I was struck with the enthusiasm of several of the scientists for basic science, especially field work. While their options for interpreting data are very narrowly constrained by their unalterable commitment to Flood geology, they clearly relished the work of observation and data collection. Further, when Leonard Brand, Art Chadwick, and Raul Esperante discussed their personal research, they were careful to distinguish between what they affirmed on the basis of their science and what they affirmed on the basis of their faith. For example, Brand stated there was water present when animals made the tracks visible in the Coconino Sandstone. Chadwick said the Yellowstone fossil forest beds were created by transport rather than in situ accumulation. Esperante said his whale subjects were buried rapidly in a formation whose radiometric dating is problematic. And they said that creation happened in a single week a few thousand years ago and most of the geologic column was formed by Noah’s Flood.

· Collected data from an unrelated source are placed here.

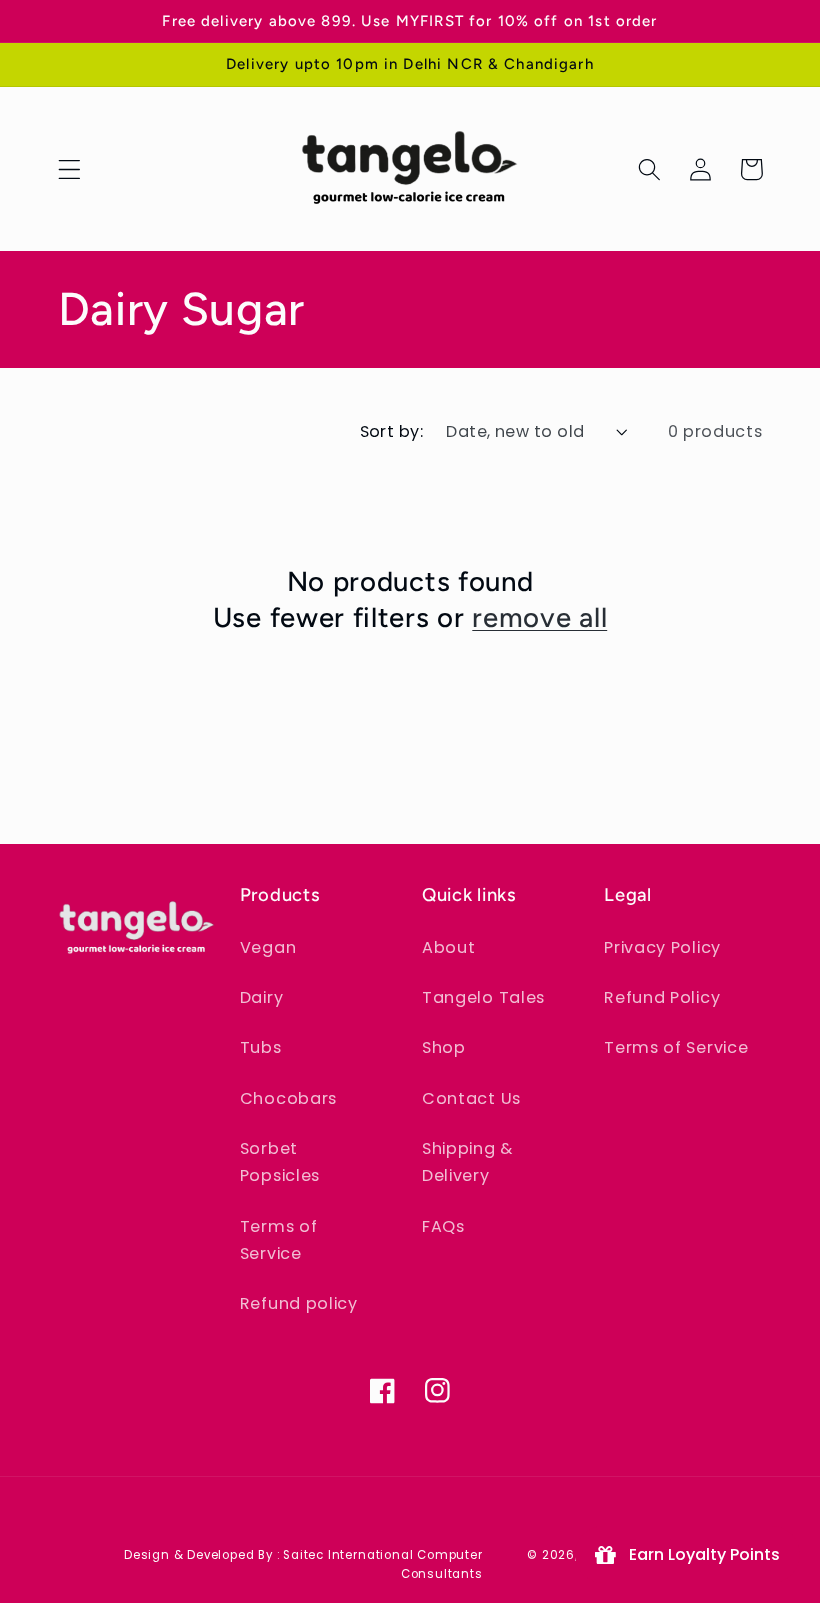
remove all (539, 617)
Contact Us (471, 1098)
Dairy (261, 997)
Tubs (261, 1047)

Several different presenters said the Flood created the strata conventionally assigned to the Paleozoic and Mesozoic eras. Pre-Cambrian is pre-Flood. And Cenozoic is post-Flood. Several presenters made reference to the idea that major geologic activity continued for several hundred years after the “Year of the Flood” described in the Bible. The Cenozoic strata bear witness to this post-Flood activity. One implication of this: After the Flood there was very rapid evolution. From the fossil record it appears there were few or no modern animals on the Ark. Instead, modern animals are the result of rapid evolution after the animals left the Ark and dispersed across the world. Just as the fossil record in the Paleozoic and Mesozoic shows the abrupt appearance of major types of animals, so in the early Cenozoic all sorts of mammals appear. There are no intermediates between these mammals and the dinosaurs that precede them in the fossil record. And the mammals that show up early in the Cenozoic are now all extinct. So these early mammals must have been the descendants of the “kinds” that were saved on the Ark. In the 4,500 years since the Flood they evolved into the animals we see today.

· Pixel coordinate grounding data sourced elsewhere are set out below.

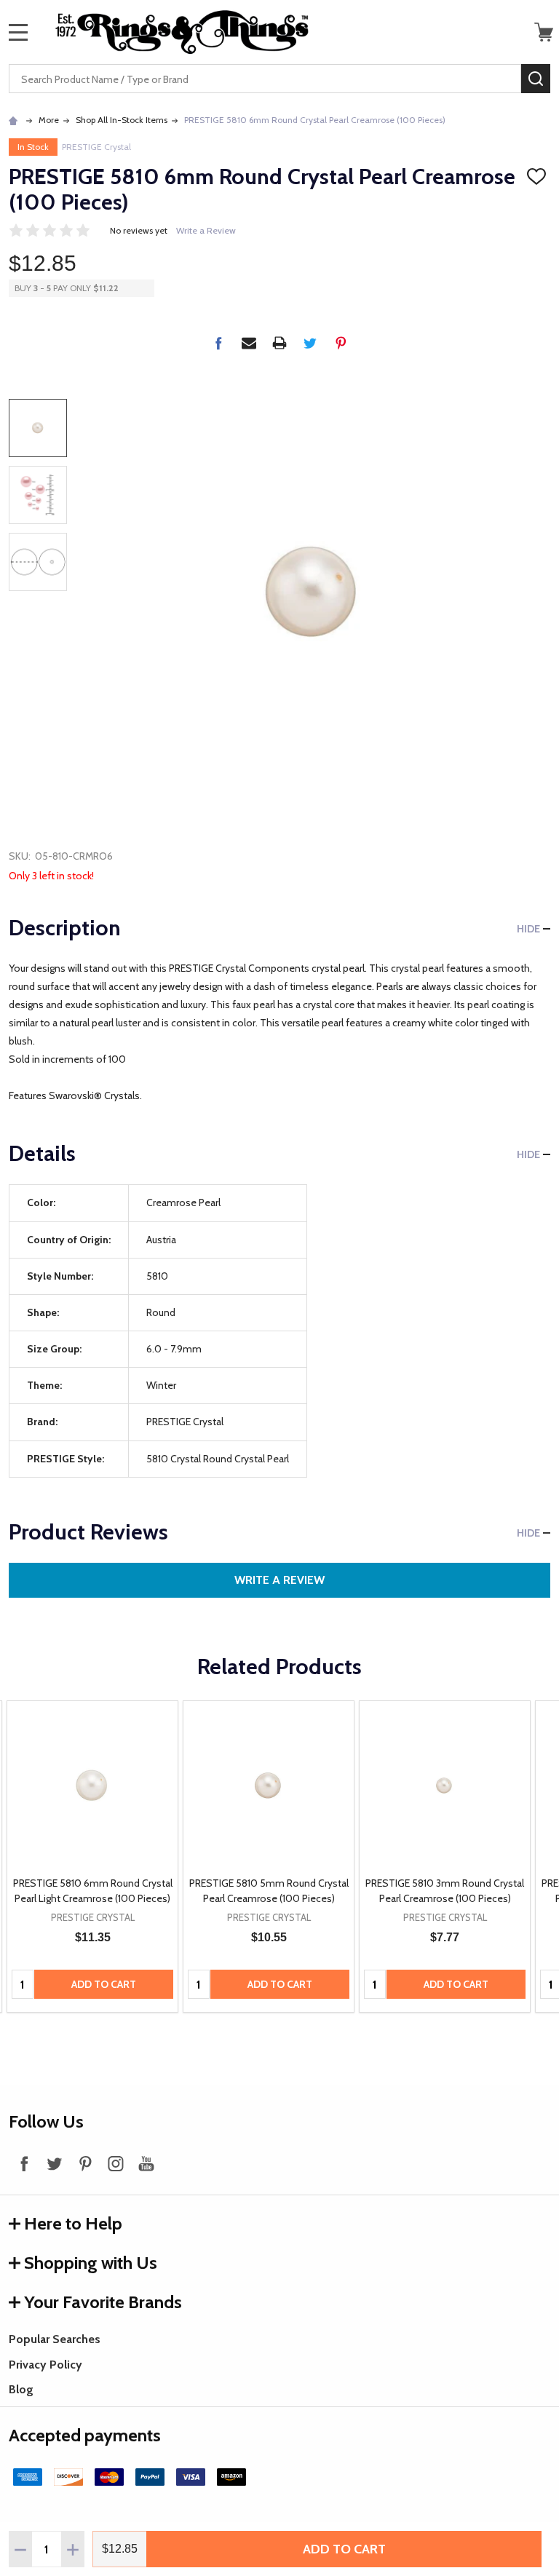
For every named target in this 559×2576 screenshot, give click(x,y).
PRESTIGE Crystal (96, 146)
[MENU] (18, 32)
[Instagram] (115, 2163)
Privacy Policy (45, 2364)
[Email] (249, 343)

The most startling claim I heard from a conference presenter was Kurt Wise’s statement that the entire universe is 6,000 years old. His argument is simple. According to a plain reading of the text, Genesis 1 is the record of the creation of the “heavens and the earth.” On Day Four, God created the sun, moon, and stars. And the Sabbath commandment says, “For in six days the Lord made heaven and earth, the sea, and all that in them is, and rested the seventh day.” Wise is not an Adventist. And no Adventist theologian I am aware of teaches that the universe is 6,000 years old. However, when Wise made this declaration during a panel discussion, no one challenged his statement. And since we were told the first night that what was going to be presented at the conference was the Adventist doctrine of creation and that there would be no debate, it is unclear what was intended by this statement from Wise.
The principals at the conference were quite explicit: no amount of scientific data will ever change their minds. And no amount of Bible scholarship will change their minds. In their view the proper role of future scientific investigation and biblical scholarship is to find evidence in support of what we already know.
John McLarty is senior pastor of the Green Lake Adventist Church in Seattle and a contributing editor for Adventist Today. The photo with this report is the Dixie Convention Center.